Ah, but the columnists don’t do it with Natalie Portman, Hugo Weaving, and an abundance of magnificent fight scenes.

Adapted by Andy and Larry Wachowski (creators of the “Matrix” movies) and directed by their frequent collaborator and first-time director James McTeigue, “V for Vendetta” delivers on its promise to entertain while it makes you think, even if what it’s making you think about isn’t exactly revolutionary. (“People should not be afraid of their governments; governments should be afraid of their people” is one of the more trite platitudes expressed in an otherwise articulate screenplay.)

As V, the otherwise nameless masked freedom fighter who seeks to bring down the fascist regime ruling England, Hugo Weaving uses swords, knives and poisons to thrilling effect. Very much a Phantom of the Opera figure (with some Scarlet Pimpernel and Count of Monte Cristo thrown in), V has personal reasons for vengeance that cloud his for-the-greater-good philosophies, but that’s part of the film’s brainy appeal. As much as we might agree that the corrupt totalitarianism headed by Chancellor Adam Sutler (John Hurt) needs to be brought down, how much murder and mayhem can we countenance in the doing of it? You have to break a few eggs to make an omelette, sure — but isn’t that probably the same rationalization Sutler used during his rise to power?
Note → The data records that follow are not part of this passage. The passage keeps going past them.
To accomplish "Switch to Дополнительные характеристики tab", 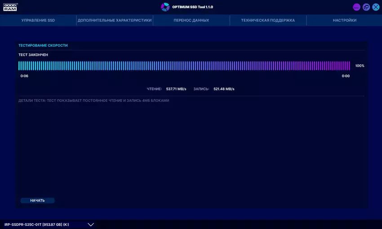I will coord(115,20).
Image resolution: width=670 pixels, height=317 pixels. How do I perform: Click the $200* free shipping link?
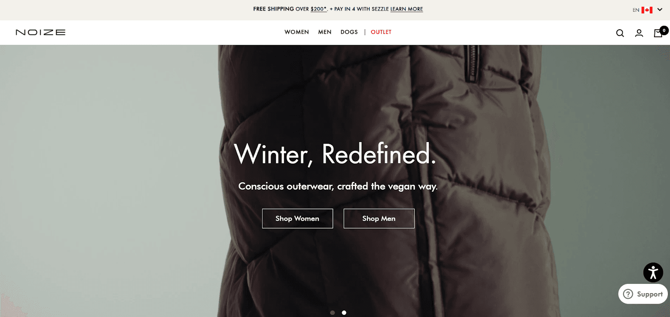click(319, 9)
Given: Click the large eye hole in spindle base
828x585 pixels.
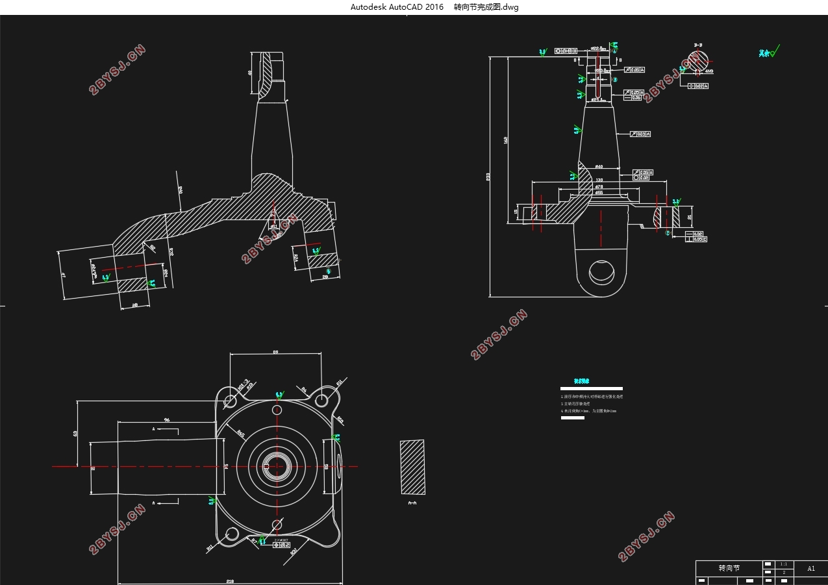Looking at the screenshot, I should (602, 271).
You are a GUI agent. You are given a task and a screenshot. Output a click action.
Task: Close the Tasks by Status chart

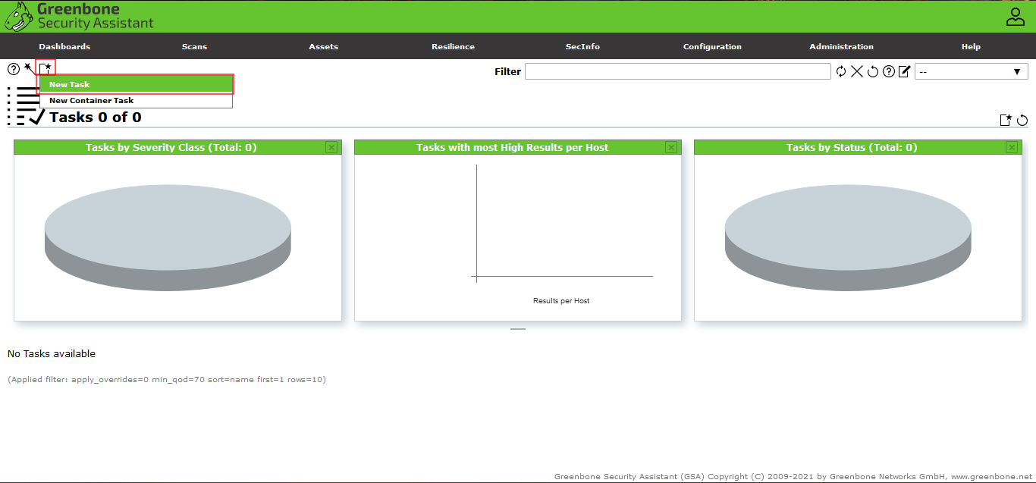(1011, 147)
Natalie Portman, who famously shaved her head for part of the film, plays Evey, a young woman who comes to be V’s accomplice and sometime prisoner. Her parents were revolutionaries who were eliminated by Sutler’s camp years ago, and her own run-ins with the police have made her somewhat sympathetic to V’s cause. Seeking to remind people of what Guy Fawkes attempted on Nov. 5, 1605, V blows up a London landmark one Nov. 5, then urges citizens to join him in another act of extremism 365 days later. In the interim, V carries out his own agenda and works on persuading Evey to join him whole-heartedly, while the government desperately searches for the mysterious terrorist.

Is he a terrorist? Not in the traditional sense, no. He’s terrorizing the government, not the citizens. In fact, his stated goal is to help the common man be LESS afraid, by destroying the governing bodies that currently terrify them. Is America going down the same path that England is depicted as having traveled? Will the world look like this someday soon? And if so, is it necessary to blow things up in order to prevent it? “V for Vendetta” provides fodder for conversation and is a literate treatise, to be sure. It may go a little overboard in its desire to convince us of both its coolness and its insightfulness, but it’s fast-paced and smart enough to keep us onboard anyway.

B (2 hrs., 12 min.; R, scattered harsh profanity, a lot of violence, some of it rather strong.)